If it encounters over 100 000 tombstones (configured by
tombstone_failure_threshold)
, the query will be aborted with a
TombstoneOverwhelmingException
(or just time out). To investigate a
query that is encountering tombstones, the easiest way is to connect
with a cqlsh
session and run TRACING ON
followed by the query of
interest. You can view values of Cassandra settings with
SELECT * FROM system_views.settings WHERE name = '<setting name>';
.
Tombstone best practice
Designing your data models and query strategies to account for the expected tombstones for your particular application can really help to get the best from Apache Cassandra. We've put together a list of strategies to help mitigate the effects that can sometimes be observed.
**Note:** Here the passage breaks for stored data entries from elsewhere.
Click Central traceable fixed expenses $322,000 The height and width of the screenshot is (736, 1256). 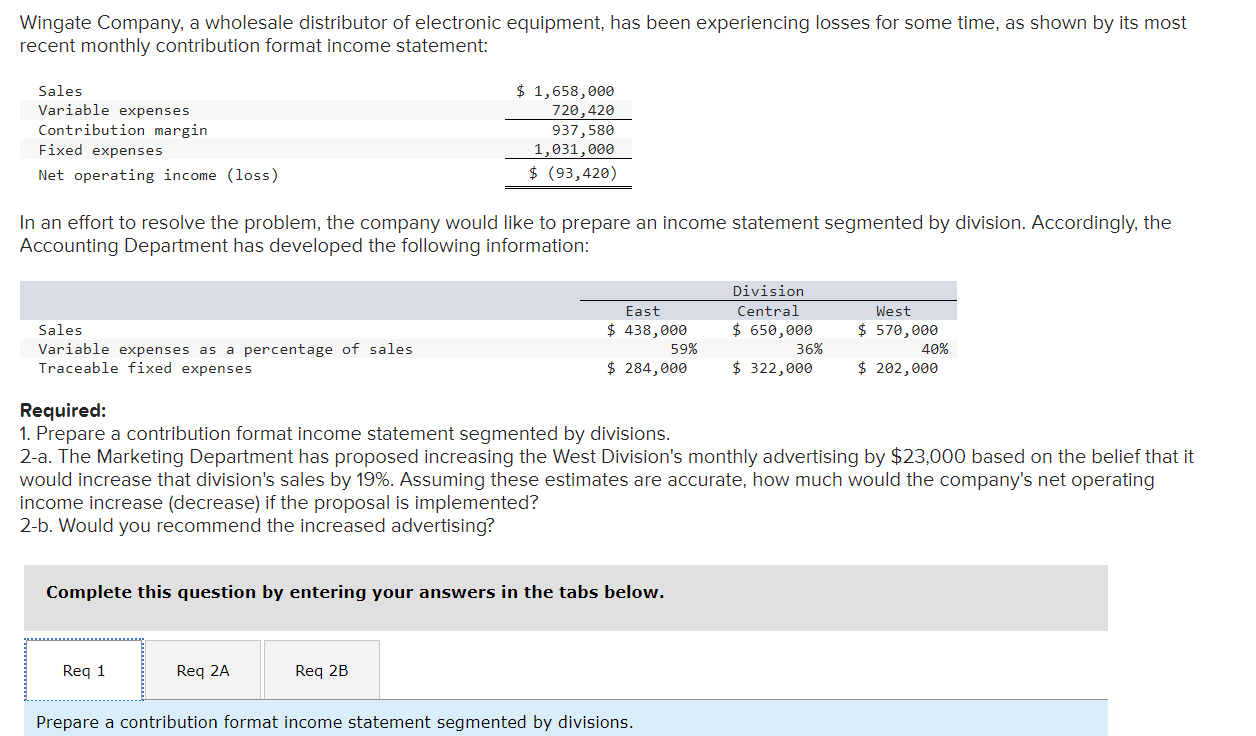pos(767,367)
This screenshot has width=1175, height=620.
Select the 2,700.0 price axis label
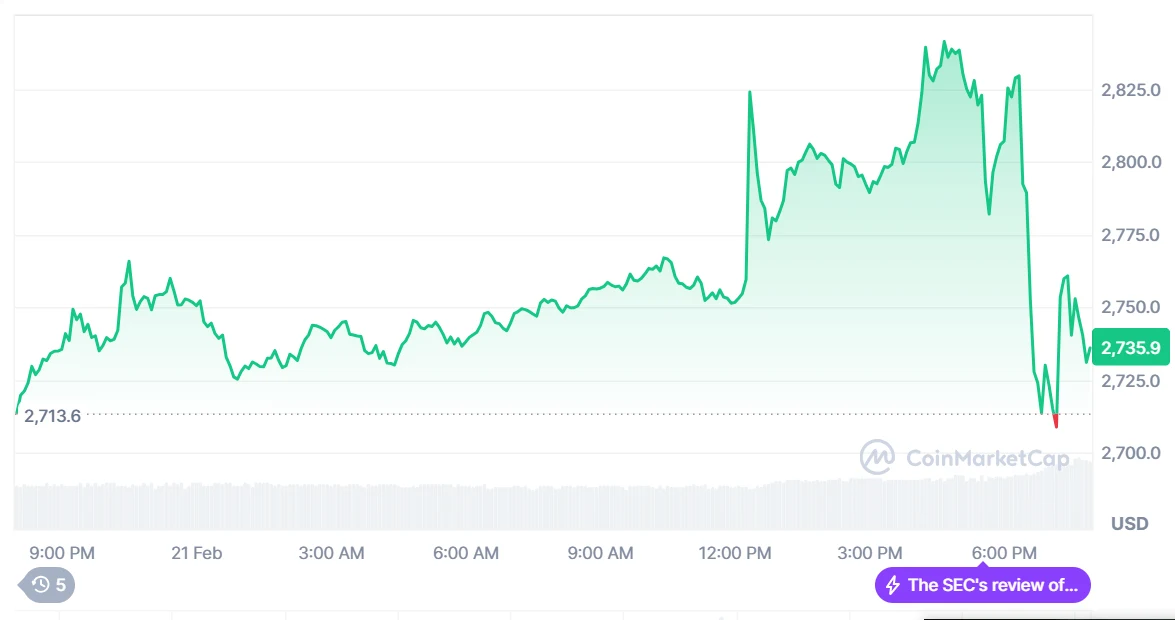point(1130,454)
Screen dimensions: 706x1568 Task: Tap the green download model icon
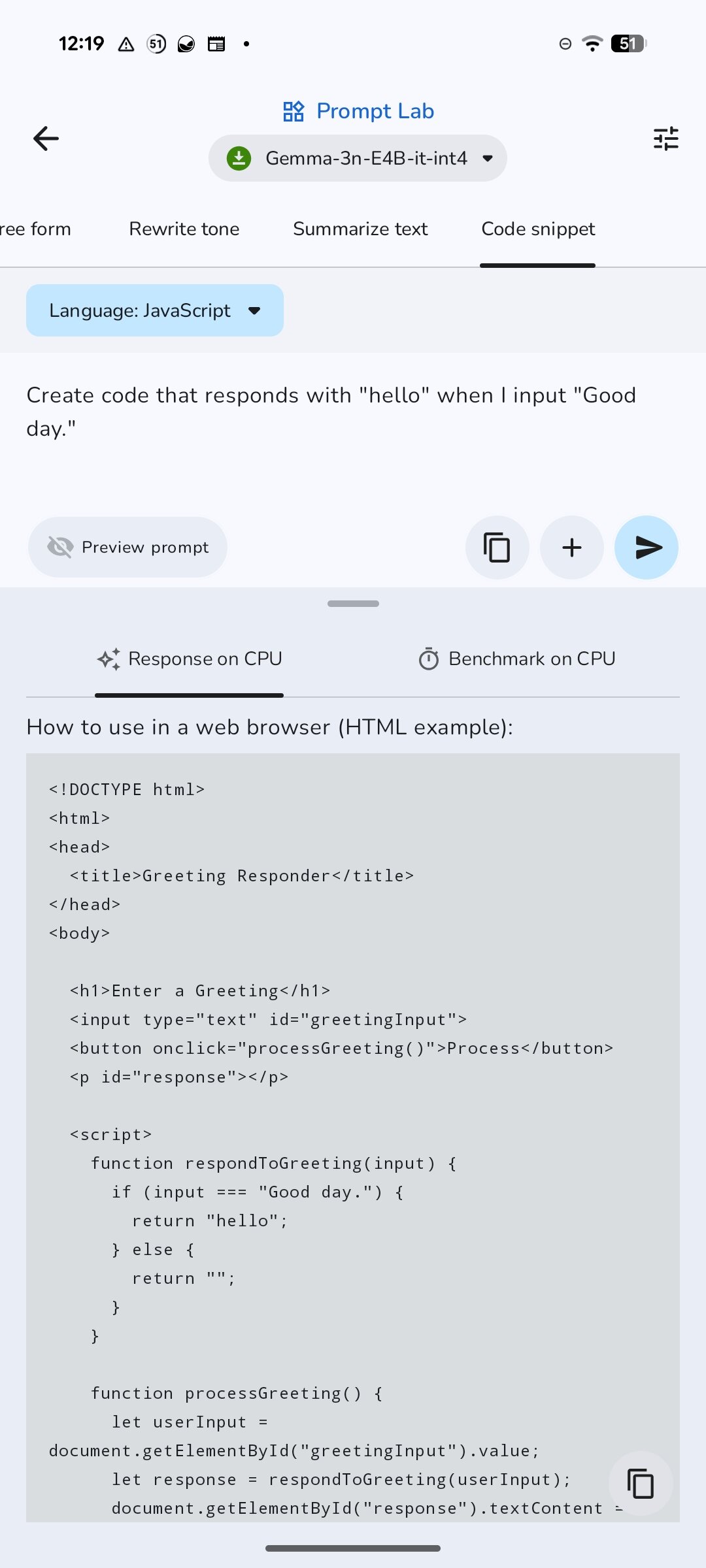239,158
- Review your data model and compaction strategy and consider implementing table-level time-to-live (TTL) or using TimeWindowCompactionStrategy (TWCS) as the compaction strategy if appropriate for your workload.
- Avoid queries that end up running on all partitions in a table, such
as queries with no
WHERE
clause, or queries that needALLOW FILTERING
. - Update your queries so that they don't have to scan over tombstone rows in the same manner. For range queries, this might mean investigating if you can use a narrower range, or use a different approach to the query.
- If you are planning to delete all the data in a table, you can truncate the table to avoid creating tombstones.
- Allow tombstone deletion to happen automatically as part of regular
operations rather than forcing the deletes. Once more time than
gc_grace_seconds
has elapsed and a compaction happens, the data with tombstone marks will be removed from disk.